Demiştik ki, Kuranıkerim dersimizde Zümer suresinin şirk ve ihlas konusunu vurgulayarak anlattığını fark ettik. Surenin inişi Mekke döneminin yarılarındadır ve müminlerin iman-şirk çizgisini artık netleştirmeleri önem kazanmıştır. Sure, bu meselenin ciddiyetine dikkat çekerek başlar:
Buradan; bize şefaat ederler ve bu sayede biz Allah’a daha çok yaklaşırız diye Allah’ın dışında kutsallık atfedilen ve onlara gösterilen saygının ibadet anlamı taşıyacak bir şekle büründüğü her şeyin ya da her şahsın, dinin halis Allah için olmasına engel olduğu anlaşılıyor. Çünkü bu durum ibadete ve dindarlığa başkalarını dolaylı da olsa ortak kılma anlamına gelir.
Ayette putlar yerine veliler denmiş olması düşündürücüdür. Elbette Allah’ın veli kulları vardır. Biz onlardan olmaya çalışırız ama onları bir aracı olarak görmeyiz. Onların kimler olduğunu da kesin olarak bilemeyiz. Ama Allah’ın velisi olmanın şartının iman ve takva olduğunu bize bizzat Allah söylüyor. O halde bu özellikleri taşıyıp istikamet üzere gördüklerimize hüsnü zan besleriz, severiz ve sayarız. Bu ayrı bir şey.
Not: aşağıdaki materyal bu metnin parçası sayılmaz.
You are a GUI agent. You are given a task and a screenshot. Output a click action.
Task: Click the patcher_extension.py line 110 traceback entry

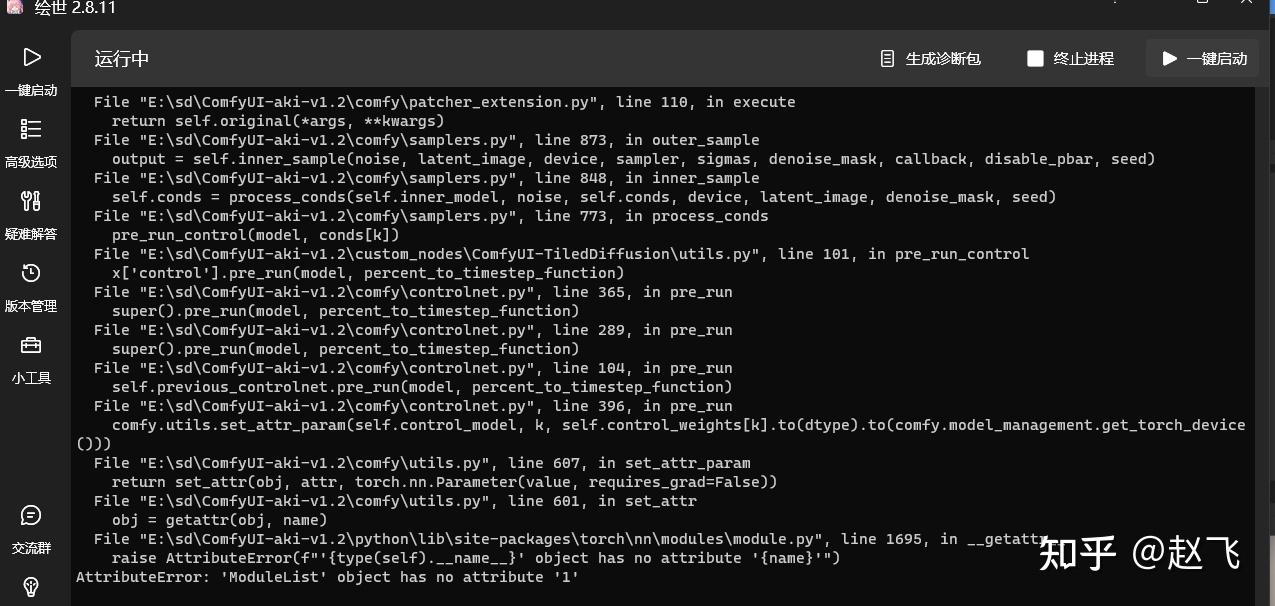tap(444, 102)
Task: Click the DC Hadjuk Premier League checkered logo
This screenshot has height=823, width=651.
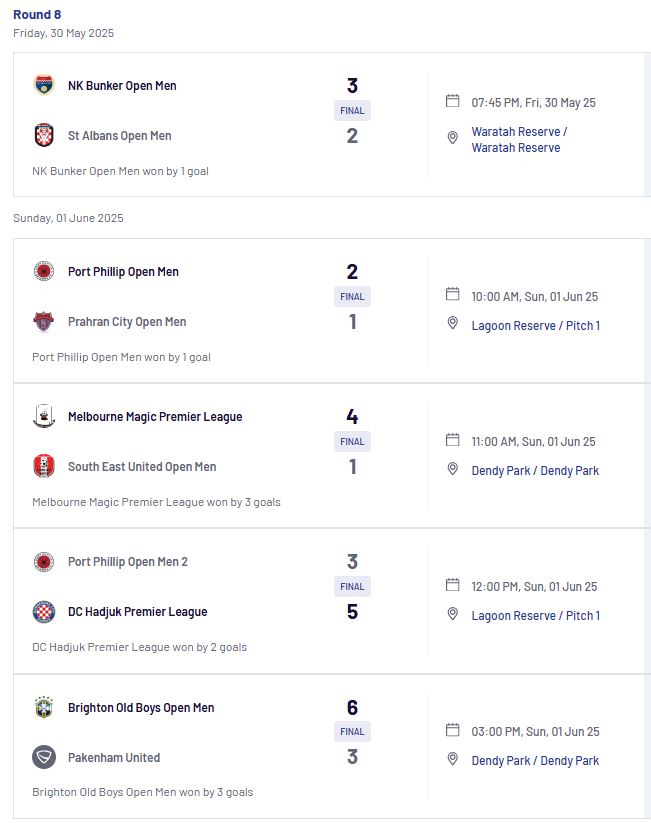Action: coord(44,611)
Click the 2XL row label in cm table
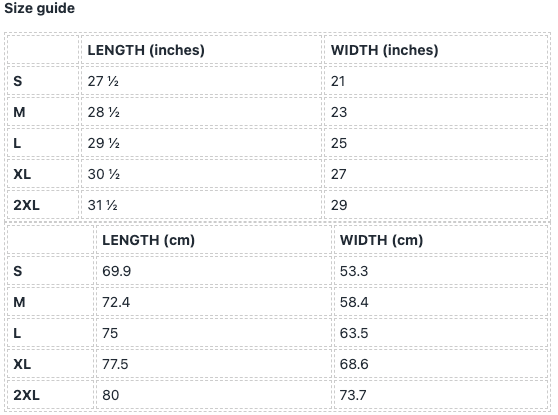 click(26, 395)
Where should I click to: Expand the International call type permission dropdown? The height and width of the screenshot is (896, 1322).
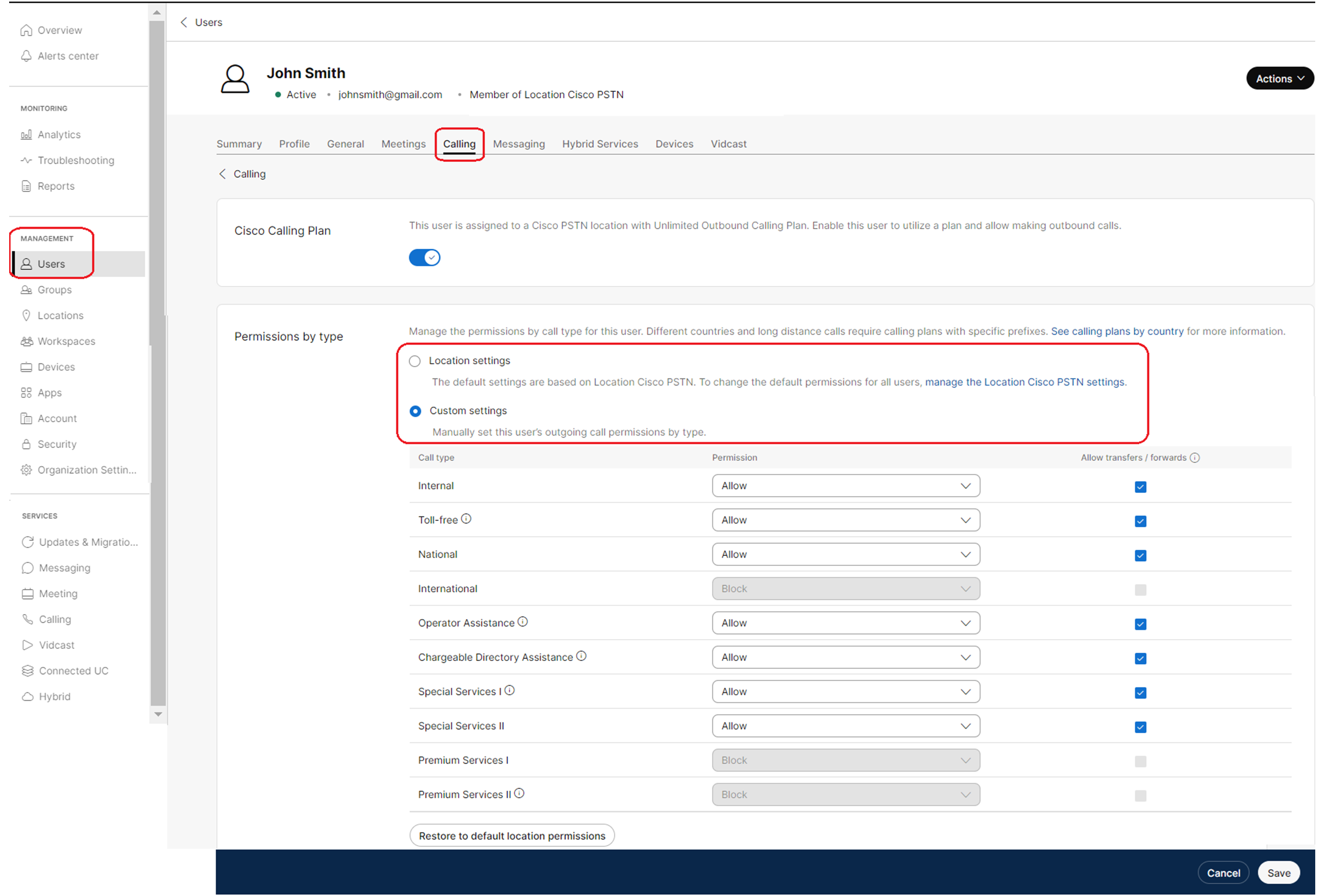844,588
Burada ilginç bir noktaya işaret etmeliyiz. Ne zaman Allah’tan başkasını ibadetlerimize ortak koşmayalım, O’ndan başkasından istimdad etmeyelim dense ki, bunlar Fatiha ile her gün tekrarladığımız, Allah’a ahdimizin gereğidir, bazı dervişler böyle söyleyenleri tarikat ya da tasavvuf düşmanı ilan ederek tepki gösterirler, böylece tasavvufu sanki Allah’tan başkasından imdat dileme olarak kabul etmiş olurlar. Oysa onların bu tavırları bir nebze ilmi olan insanları tasavvuftan uzaklaştırır. Dikkat edilirse böyle tavırlar sebebiyle bizde, çok azı müstesna, tarikatlara bağlı olanlar şeriatı iyi bilen insanlar değillerdir. Buna karşılık mesela Moritanya’da, Mağrib’te ve Suriye’de ilmiye sınıfı tasavvufun içindedir.